Stored items:
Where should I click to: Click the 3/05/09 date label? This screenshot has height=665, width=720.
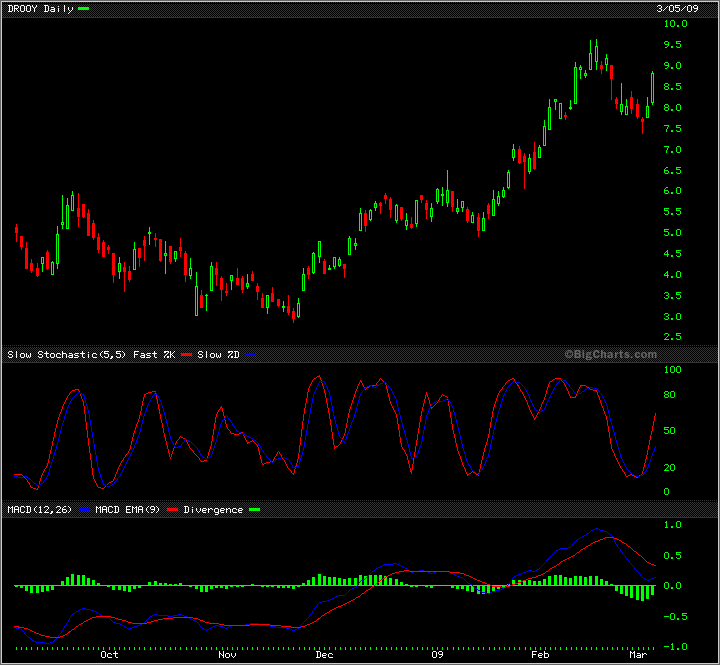674,8
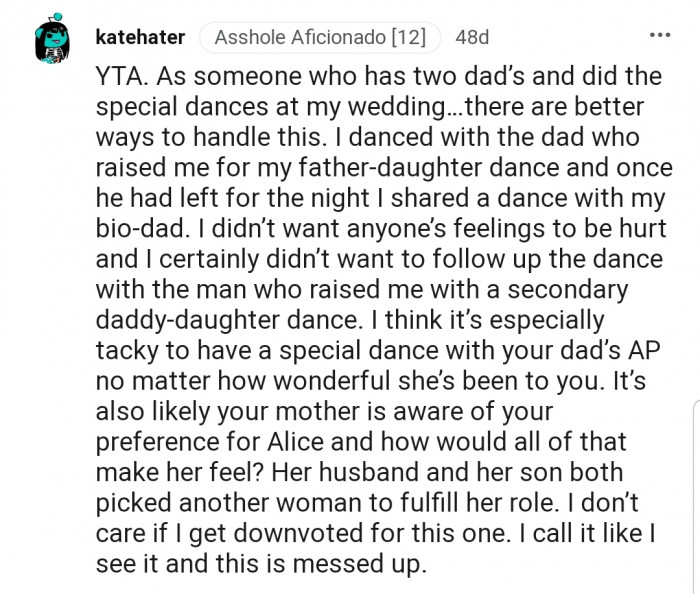The height and width of the screenshot is (594, 700).
Task: Open katehater's user profile
Action: (x=140, y=38)
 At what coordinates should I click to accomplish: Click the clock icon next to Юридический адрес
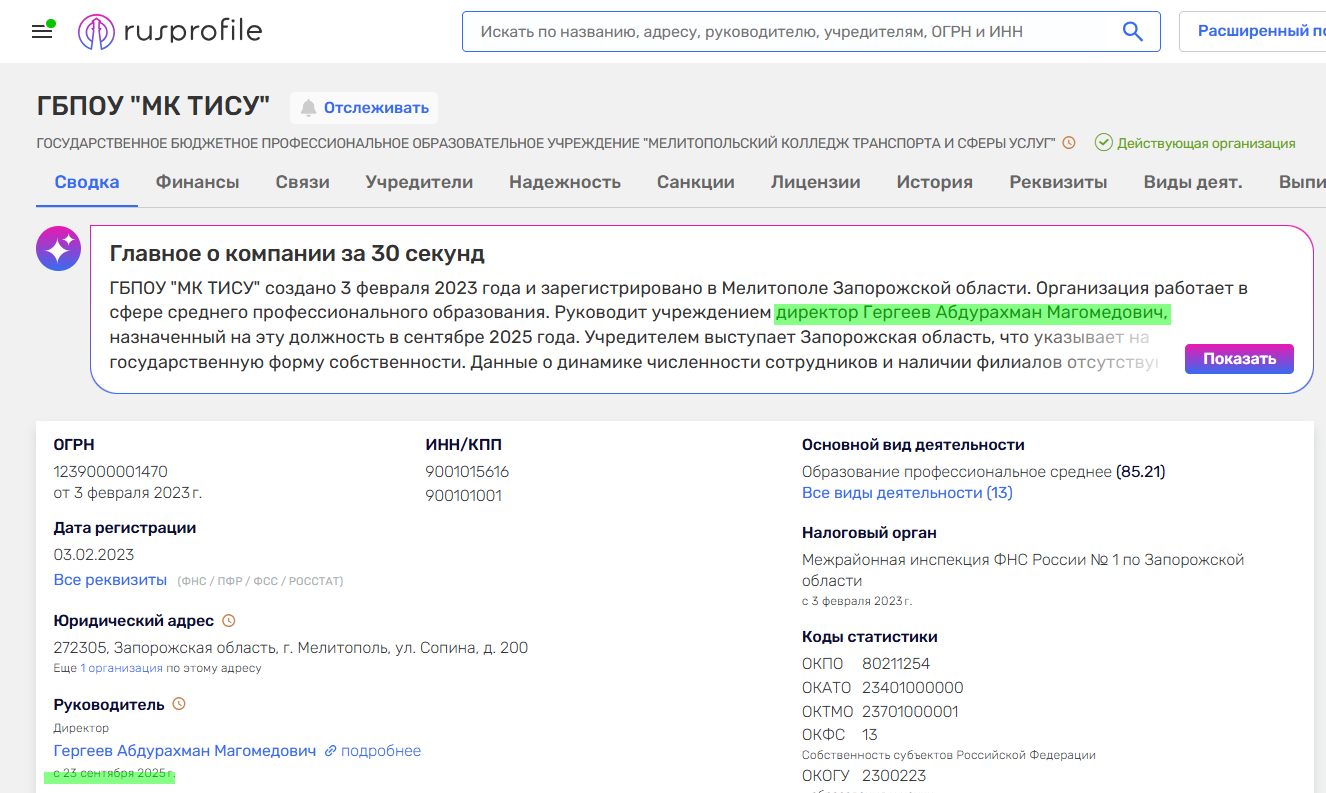click(x=230, y=620)
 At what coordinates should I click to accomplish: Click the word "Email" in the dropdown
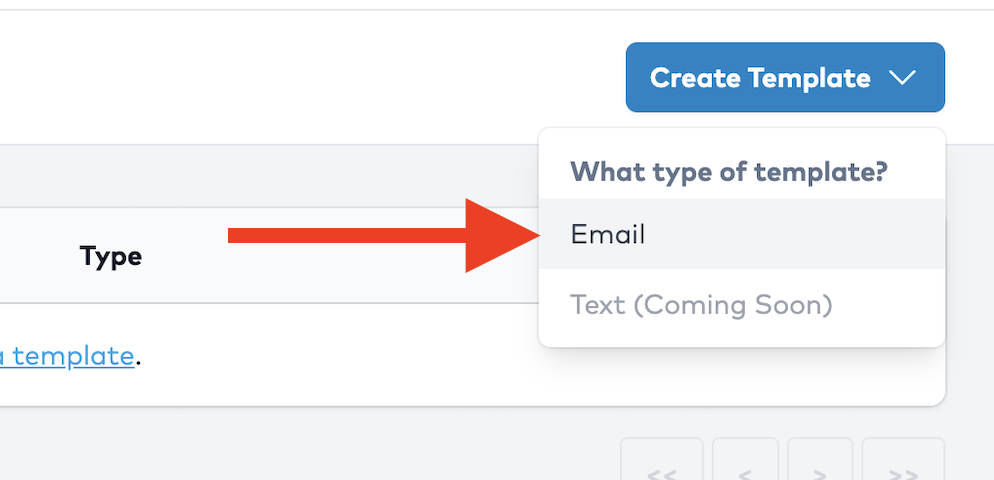tap(608, 234)
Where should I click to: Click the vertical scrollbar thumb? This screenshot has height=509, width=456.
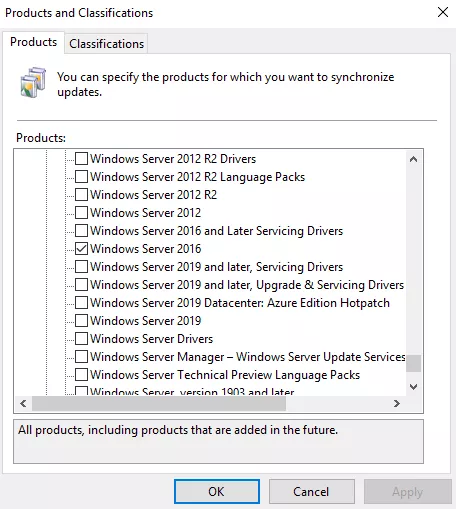(x=413, y=363)
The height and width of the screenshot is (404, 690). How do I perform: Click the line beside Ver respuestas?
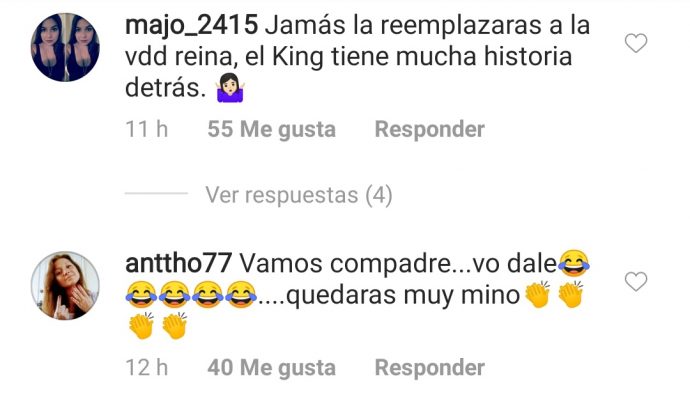pyautogui.click(x=156, y=193)
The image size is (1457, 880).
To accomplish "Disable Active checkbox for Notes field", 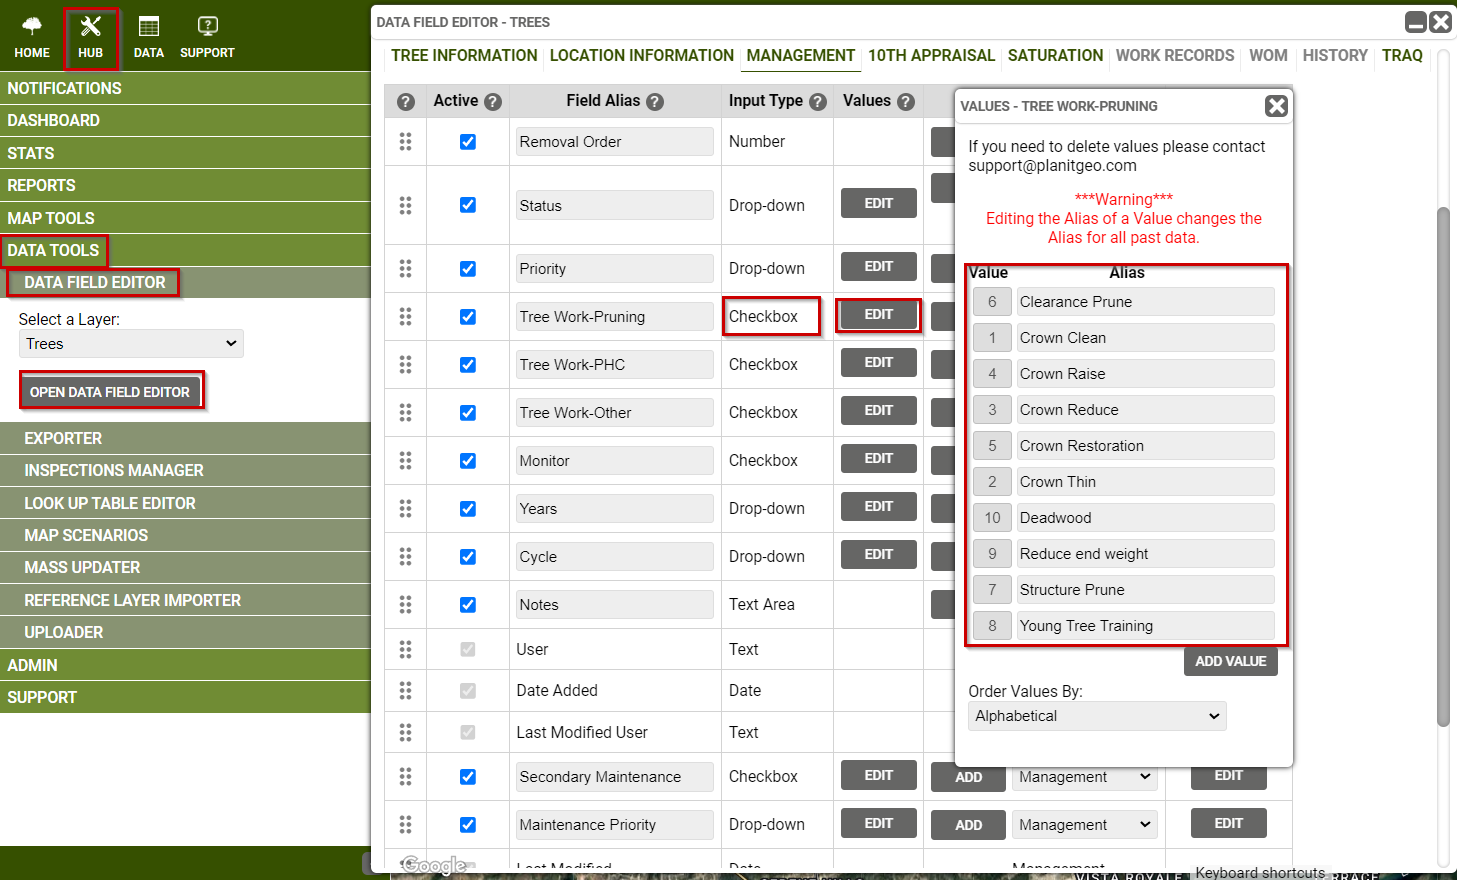I will point(468,605).
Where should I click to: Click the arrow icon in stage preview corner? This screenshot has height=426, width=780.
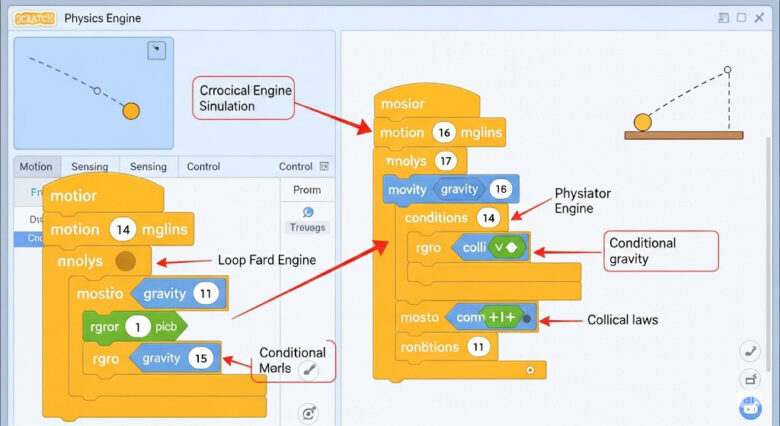point(156,50)
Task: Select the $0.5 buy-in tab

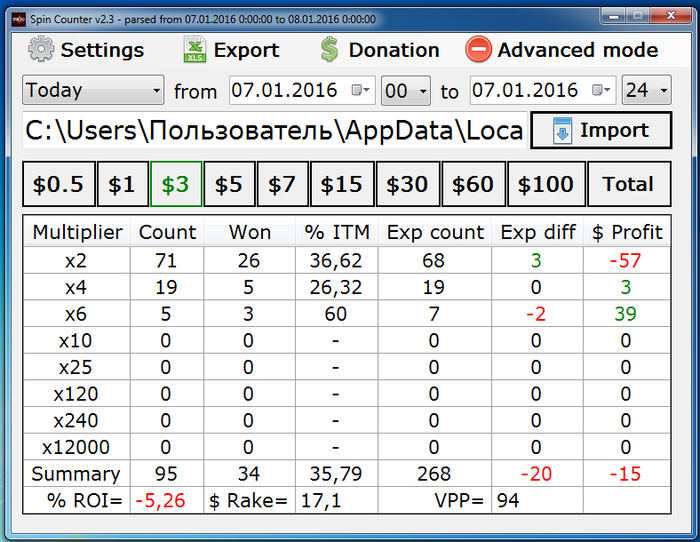Action: 58,184
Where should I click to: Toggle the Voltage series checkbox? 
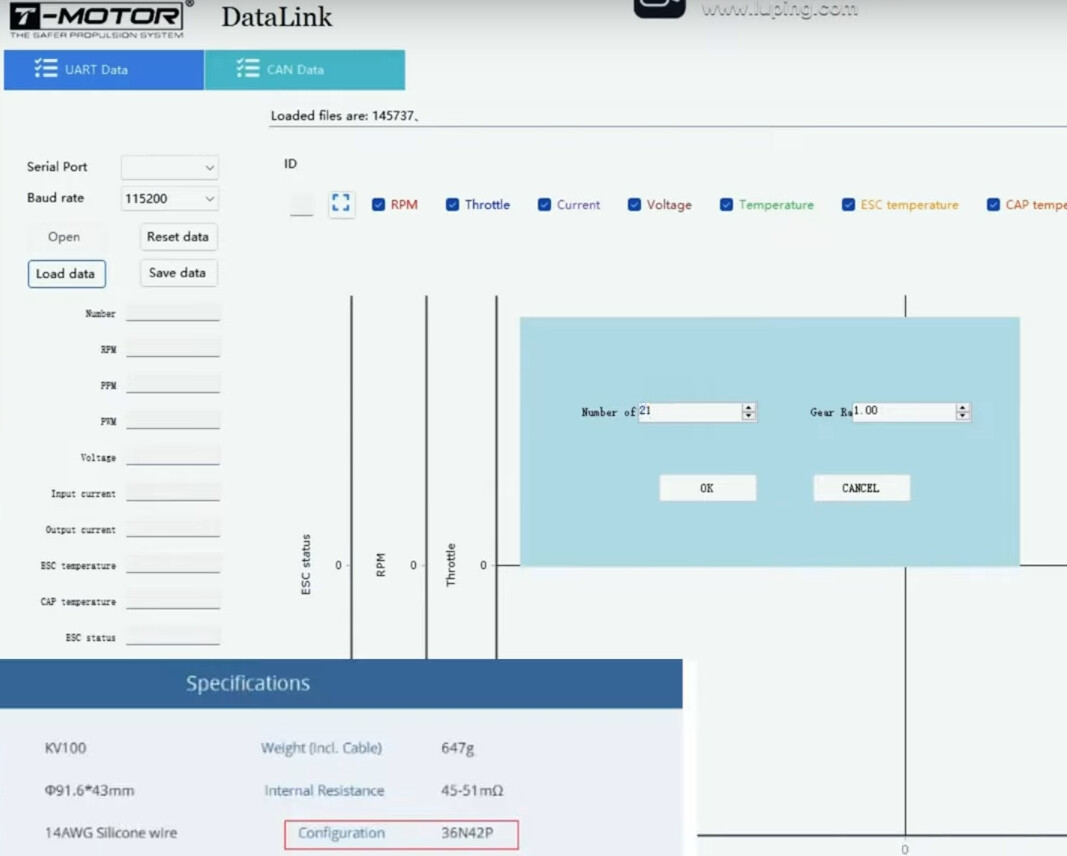[634, 205]
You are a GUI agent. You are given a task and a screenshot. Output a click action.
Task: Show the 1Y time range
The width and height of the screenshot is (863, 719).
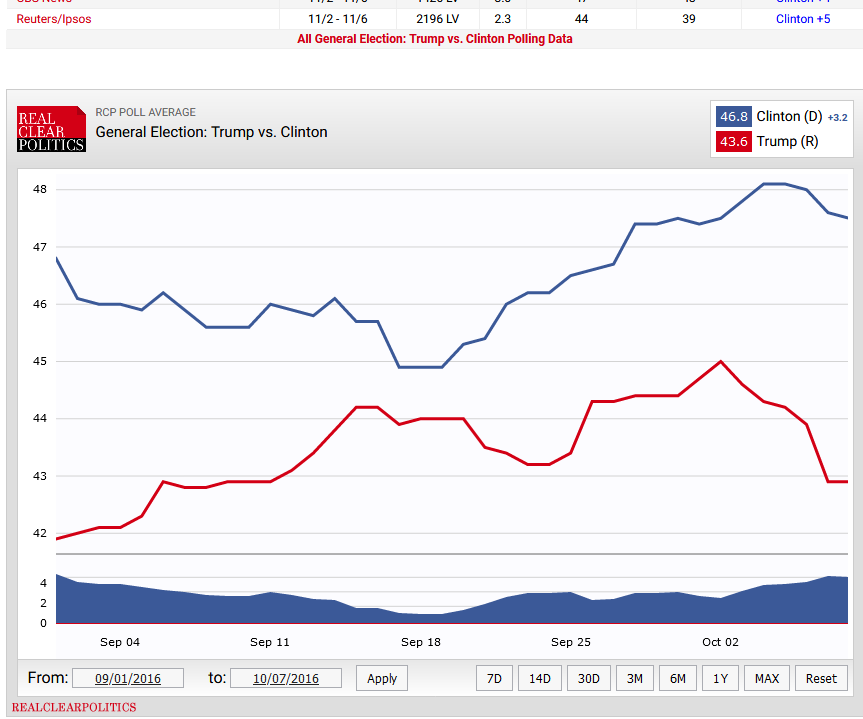(720, 678)
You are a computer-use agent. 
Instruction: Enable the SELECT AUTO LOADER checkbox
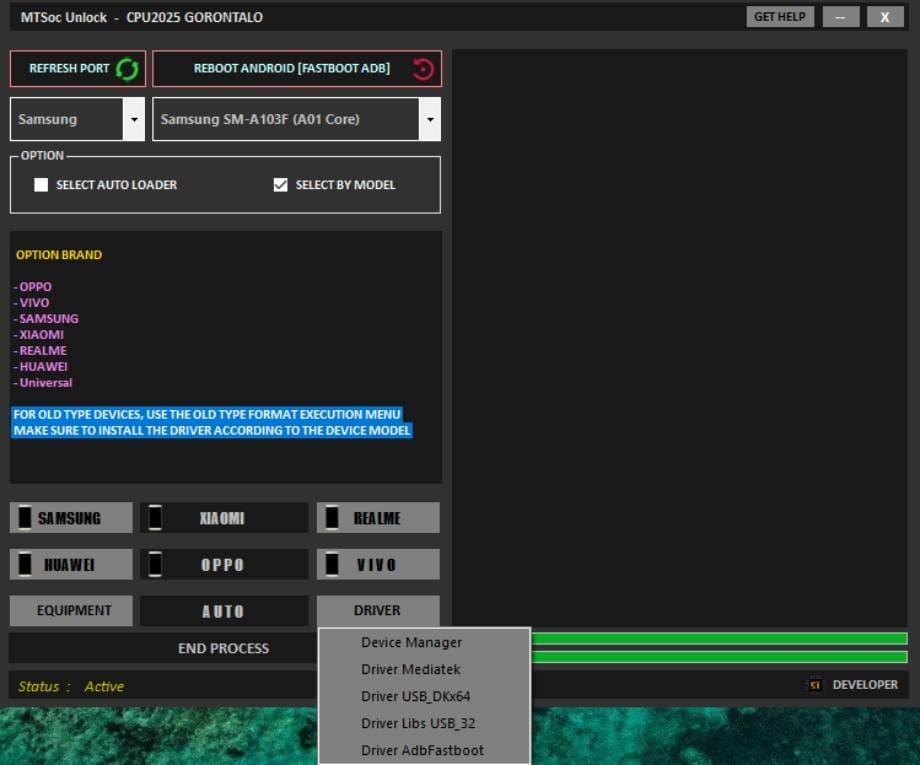click(40, 184)
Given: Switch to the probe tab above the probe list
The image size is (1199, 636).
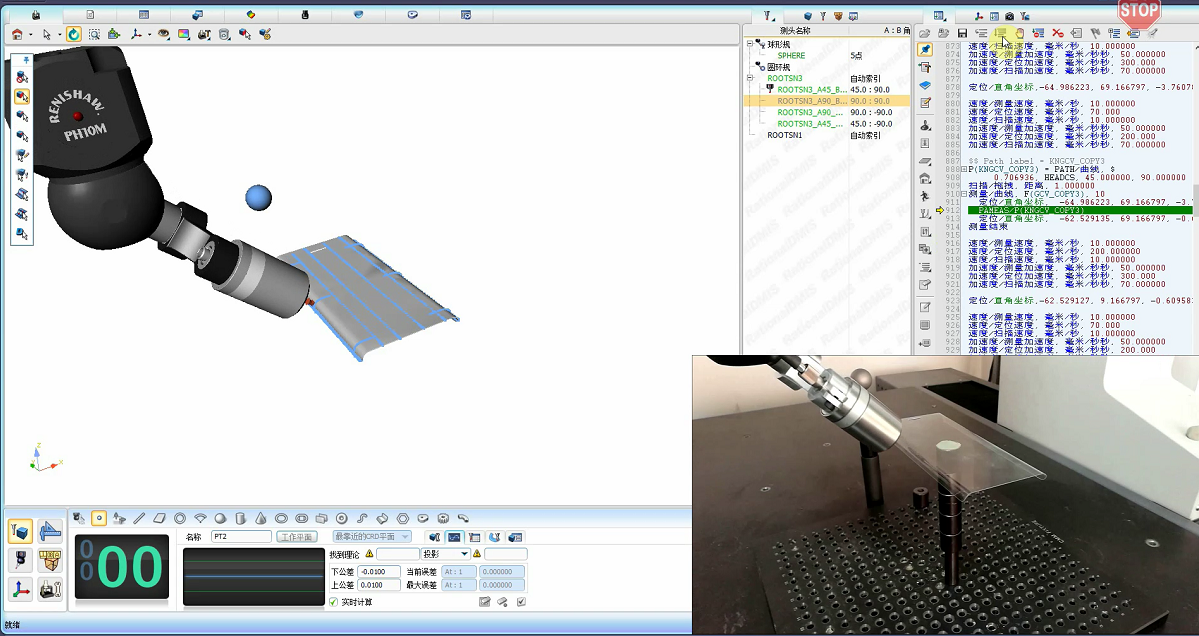Looking at the screenshot, I should (x=768, y=16).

▶ TASK DIRECTIONS
Within the entries, determine the count of lines containing the string "agent" and output it alone.

▶ OUTPUT
2